Again it was an idealisation of the subject. Although West took considerable trouble about the accuracy of details in his painting, basing the portraits on over 50 survivors of the battle, he produced, as he admitted himself, a picture "of what might have been, not of the circumstances as they happened". West created two more paintings with Nelson as the subject, The Death of Lord Nelson in the Cockpit of the Ship "Victory" and The Immortality of Nelson, both of which are in the National Maritime Museum. West displayed the original painting at the Royal Academy Exhibition of 1811 at Somerset House.

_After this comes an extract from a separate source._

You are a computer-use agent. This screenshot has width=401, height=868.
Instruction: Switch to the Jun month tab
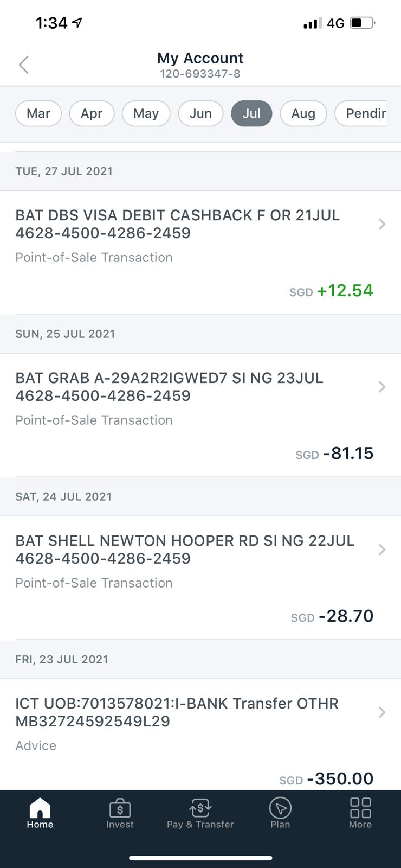[201, 113]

Other artists produced works depicting the same event. One of these was Arthur William Devis who painted The Death of Nelson, 21 October 1805, now also in the National Maritime Museum. Another was The Death of Nelson by Daniel Maclise, a large wall painting in the Royal Gallery of the Palace of Westminster. The finished study for this work is owned by the Walker Art Gallery in Liverpool, Merseyside, England, having been bought by the gallery in 1892.

West's painting is in oil on canvas and measures 182.5 cm by 247.5 cm. It was presented to the Walker Art Gallery by Bristow H. Hughes.